Wheaton Precious Metals Reports Higher 2Q Adjusted Profit
(Kitco News) - Streaming company Wheaton Precious Metals Corp. (TSX, NYSE: WPM) late Tuesday reported a rise in its second-quarter adjusted profit as revenues got a boost from higher gold sales and prices.
Adjusted net earnings were $73 million, or 16 cents per share, up from $67 million, or 15 cents, in the same period of 2017.
Net earnings were $318 million, up from $67 million. The April-June net profit included a $246 million gain on the disposal of the San Dimas silver stream.
In May, First Majestic Silver Corp. closed the acquisition of Primero Mining Corp. In conjunction, Wheaton terminated the San Dimas silver purchase agreement and entered into a new San Dimas precious-metal purchase agreement with First Majestic, resulting in a gain on disposal of $246 million, the company explained.

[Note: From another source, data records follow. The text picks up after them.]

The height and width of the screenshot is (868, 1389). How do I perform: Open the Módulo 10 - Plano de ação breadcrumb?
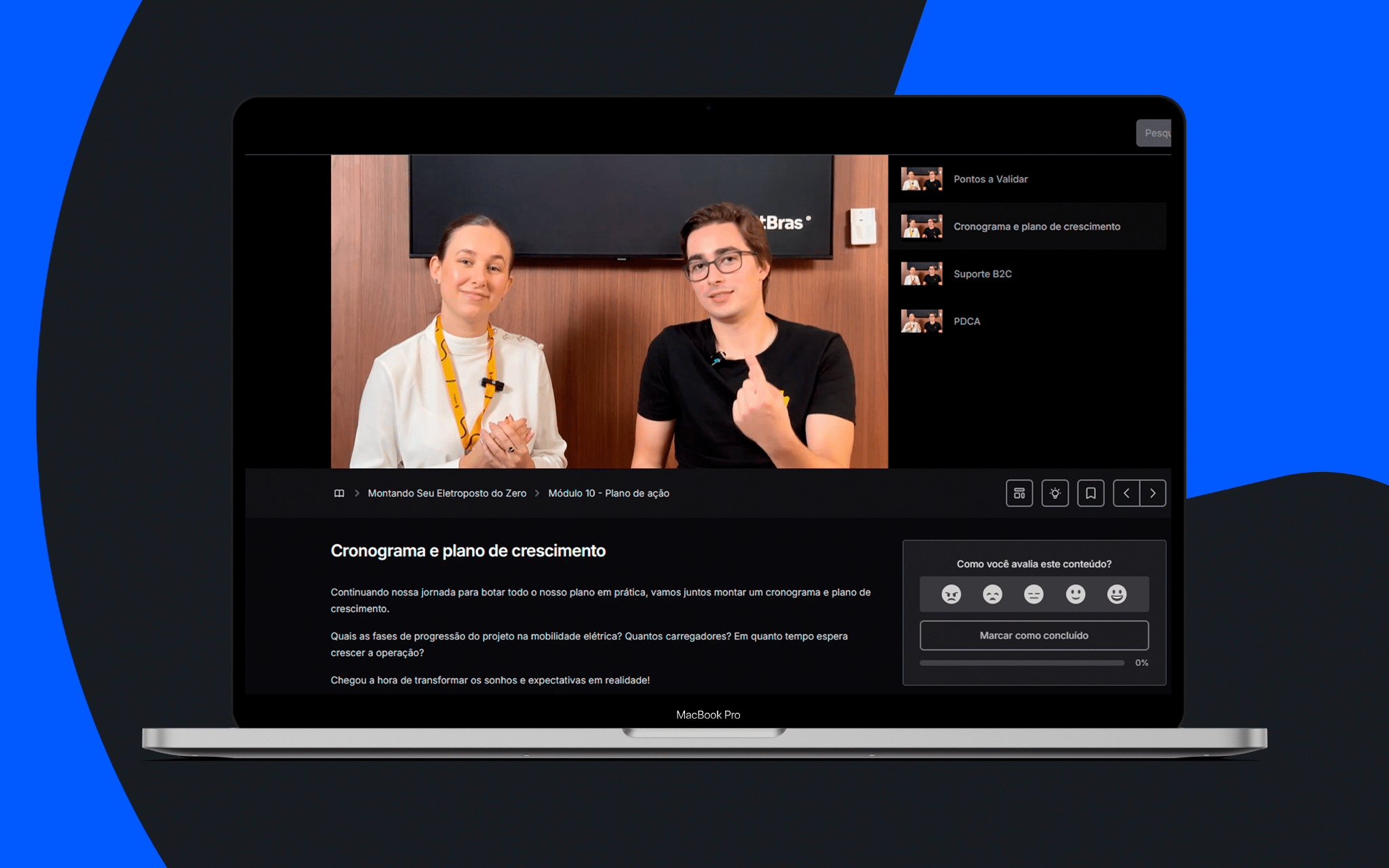click(x=608, y=493)
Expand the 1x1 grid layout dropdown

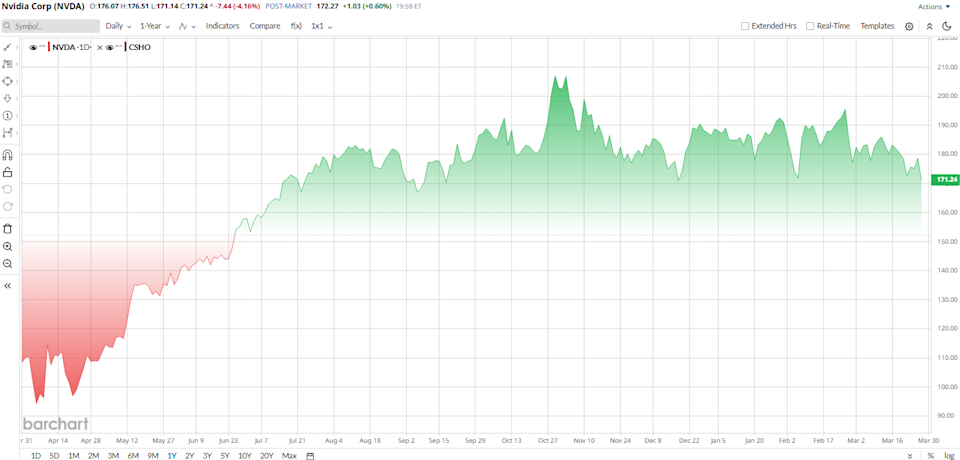(x=321, y=26)
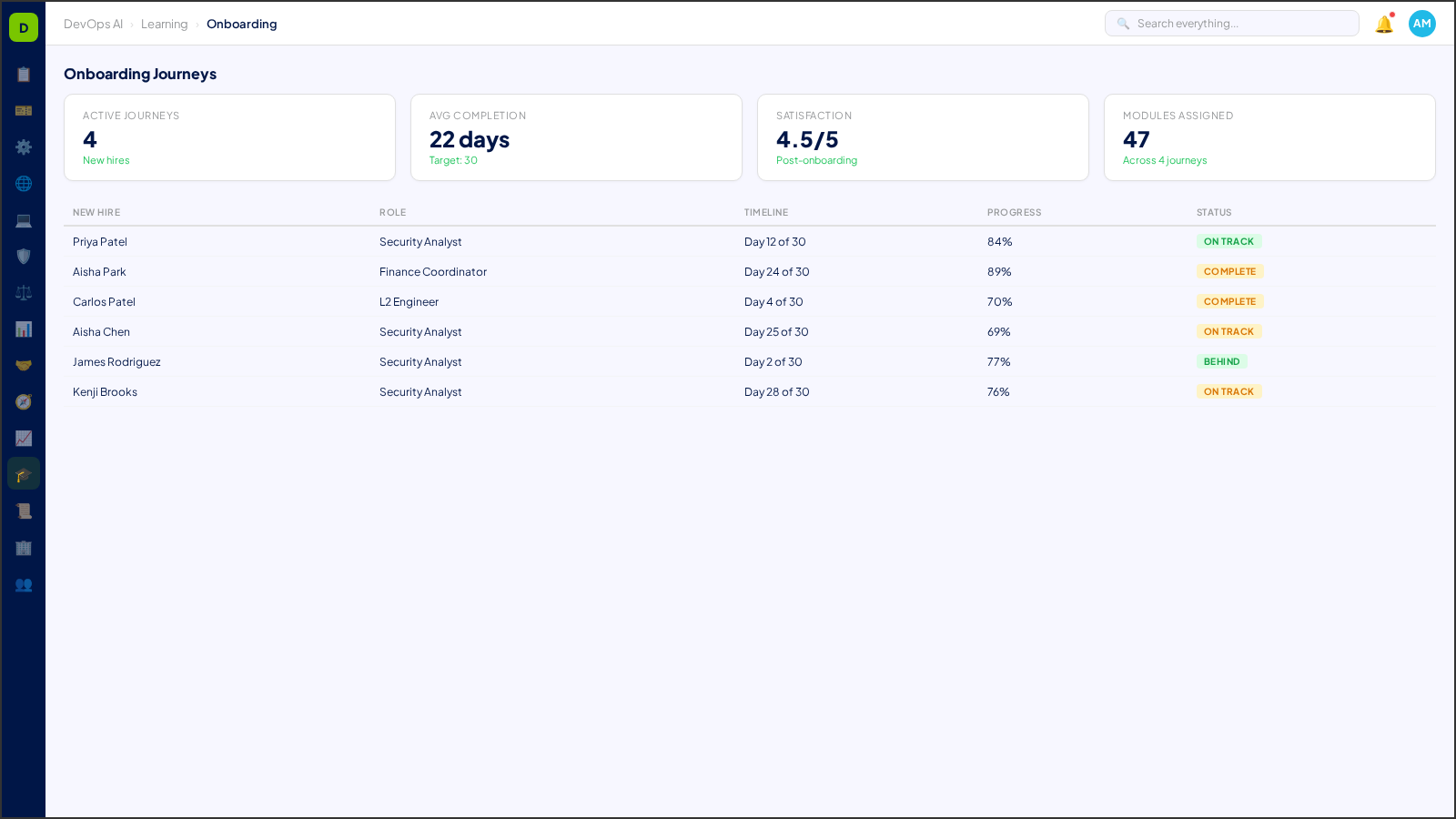
Task: Open the bar chart analytics icon
Action: [24, 329]
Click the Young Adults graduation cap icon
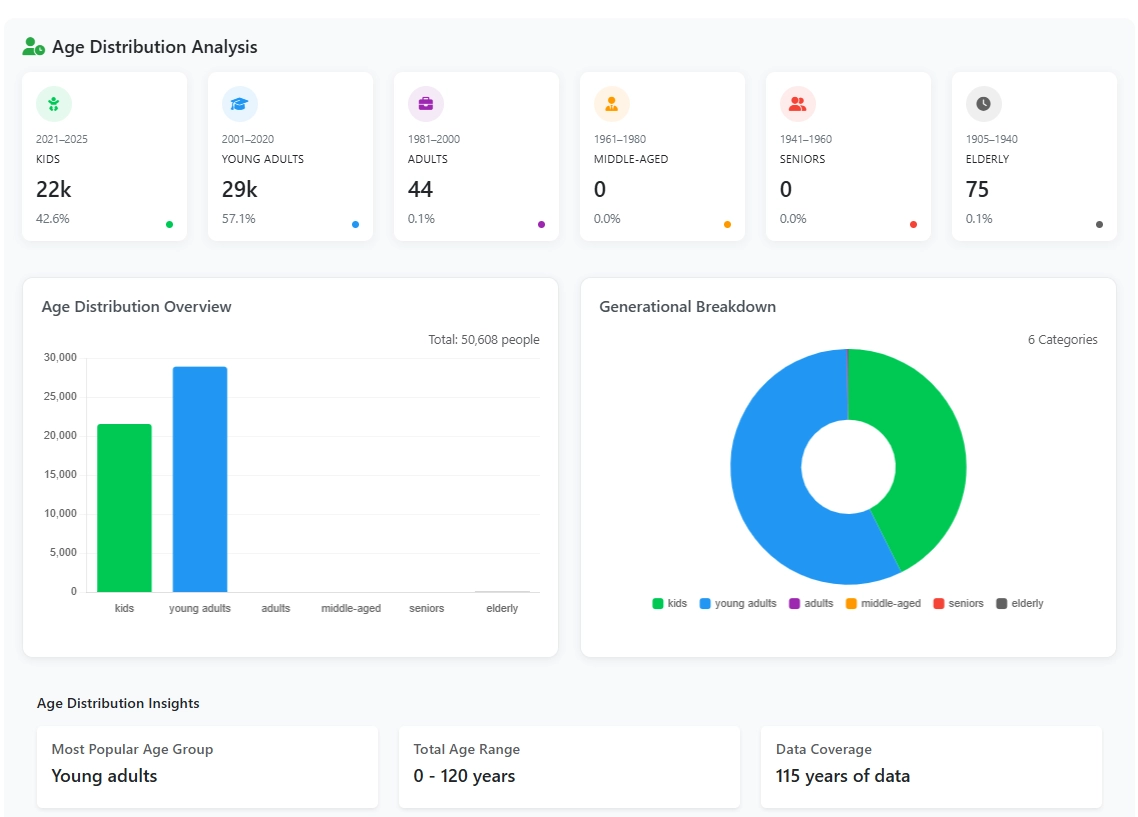This screenshot has height=817, width=1138. (240, 104)
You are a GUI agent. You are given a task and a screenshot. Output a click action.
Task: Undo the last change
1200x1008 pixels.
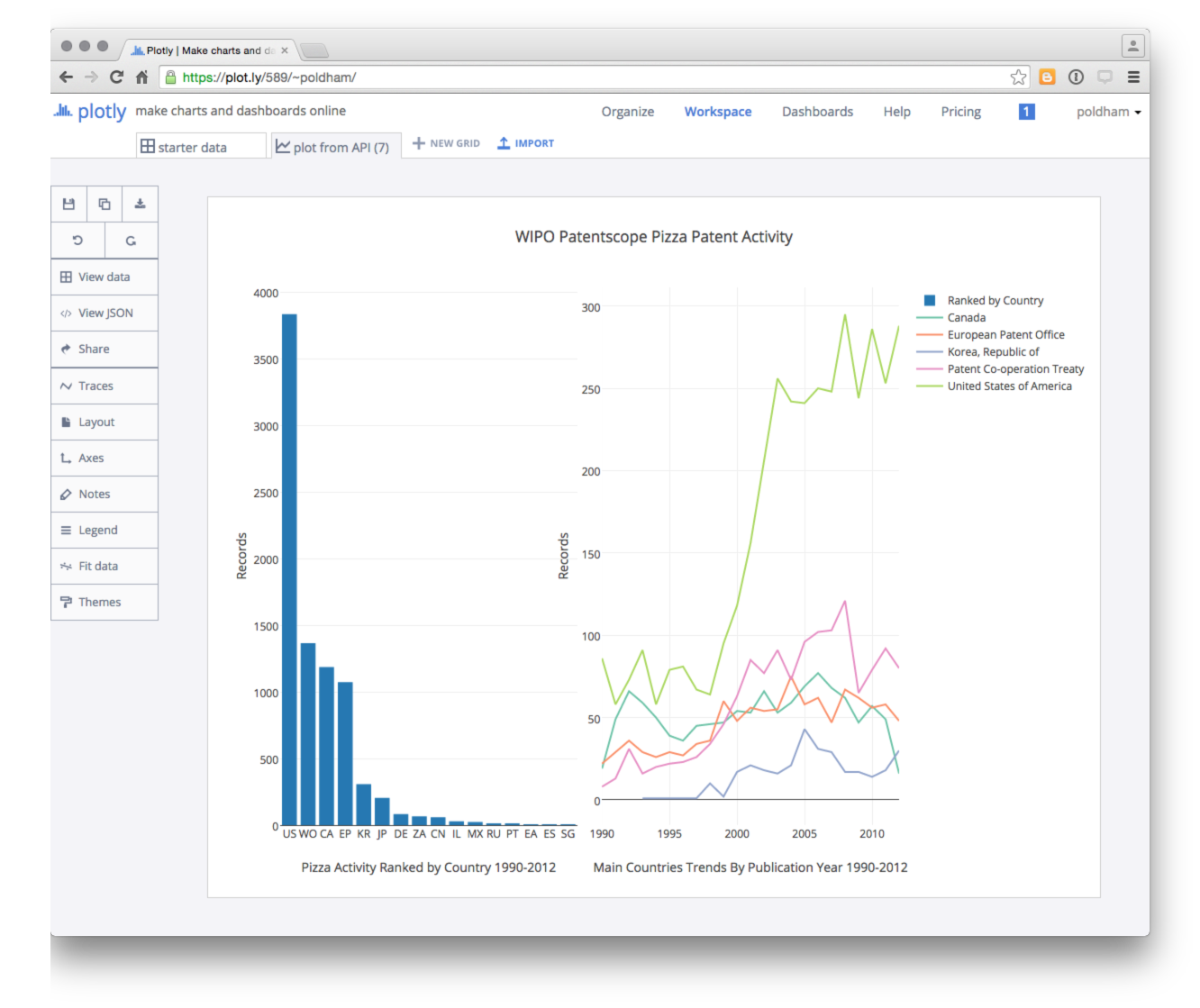click(x=77, y=240)
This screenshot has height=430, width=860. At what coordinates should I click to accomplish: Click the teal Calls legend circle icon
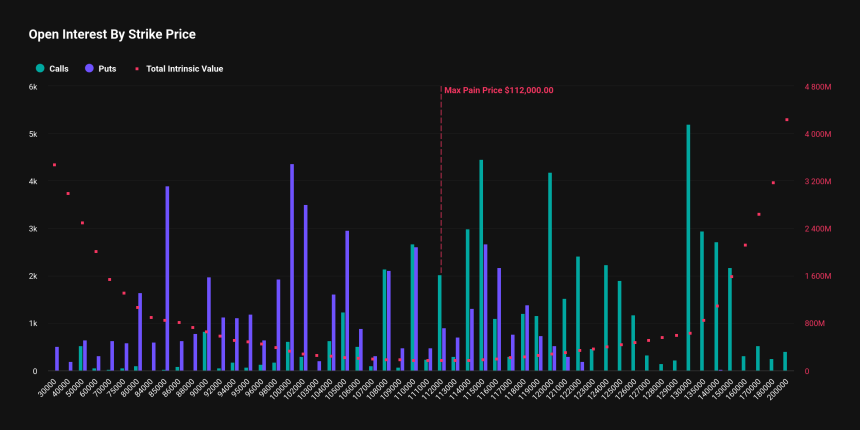pyautogui.click(x=40, y=69)
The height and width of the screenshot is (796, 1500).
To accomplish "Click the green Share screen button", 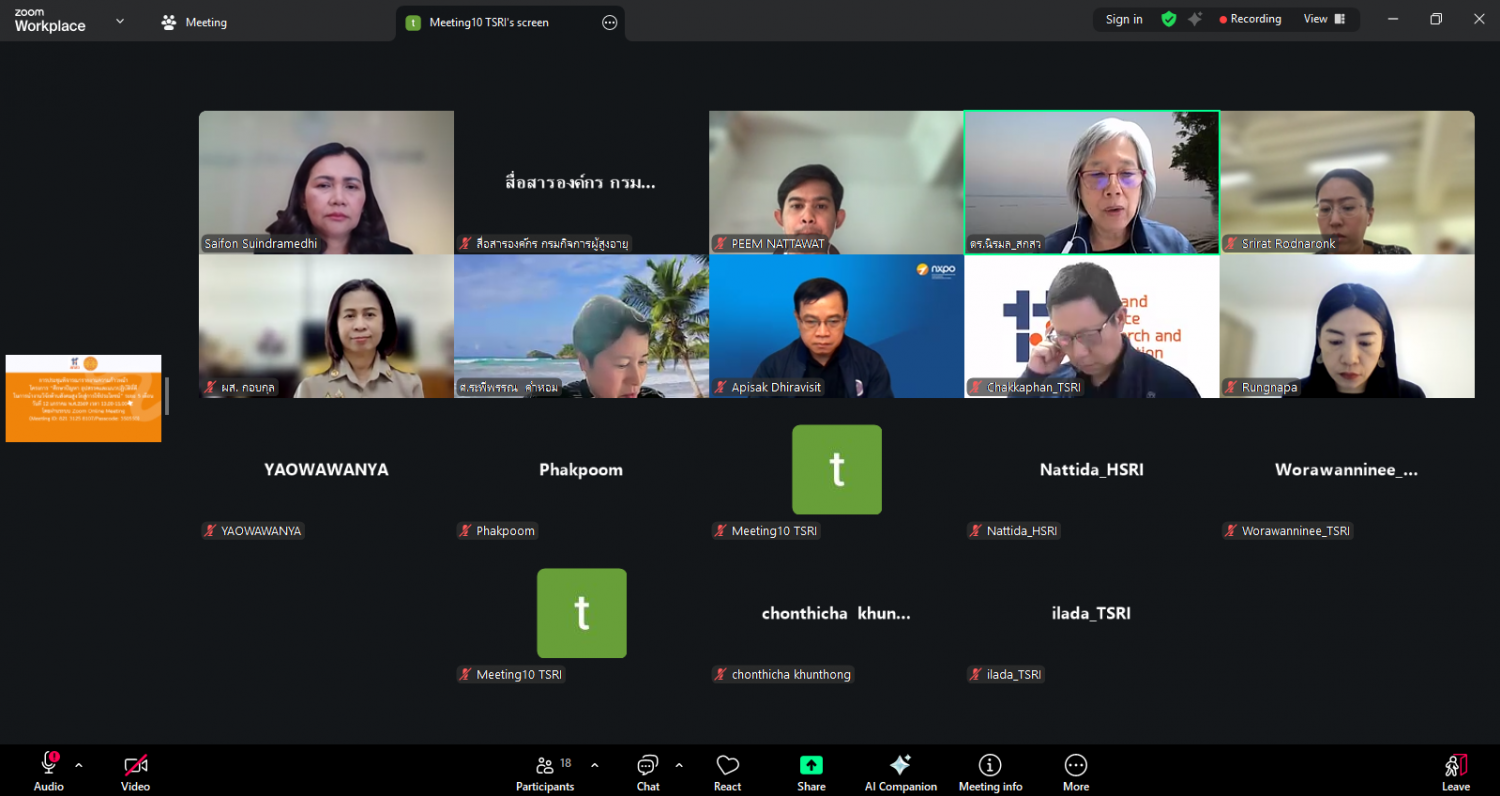I will [x=811, y=772].
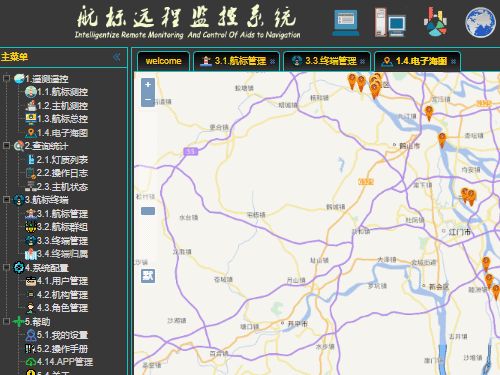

Second-quarter revenue rose to $212 million from $200 million a year ago. This occurred on sales volume of 6 million silver ounces and 87,140 gold ounces. The number of gold ounces rose 21% year-on-year, while the average price increased to $1,305 from $1,263. This more than offset a 6% decline in silver ounces sold and a drop in the average realized silver price to $16.52 from $17.09.
Second-quarter production of 6.1 million ounces of silver was down 15% year-on-year, while output of 85,292 gold ounces was up 7%. As of June 30, payable ounces attributable to the company but not yet delivered amounted to some 4.3 million silver ounces and 75,600 payable gold ounces, Wheaton said. This was a decrease of 0.6 million payable silver ounces and 6,400 gold ounces.
Silver Wheaton maintained a quarterly dividend of 9 cents per share.
The company reconfirmed its estimated 2018 production forecast of approximately 355,000 ounces of gold, 22.5 million ounces of silver and 10,400 ounces of palladium.
During the second quarter, Wheaton completed the acquisition of a cobalt stream on Vale’s Voisey’s Bay mine. The company also later closed a gold and palladium stream on SibanyeStillwater’s Stillwater and East Boulder mines.
“We expect Stillwater to contribute production and cash flow starting in the third quarter of 2018 and Voisey’s Bay starting in 2021,” said Randy Smallwood, president and chief executive officer. “These additions ideally fit within our existing portfolio as they are both high-margin and long-life mines with significant exploration potential.”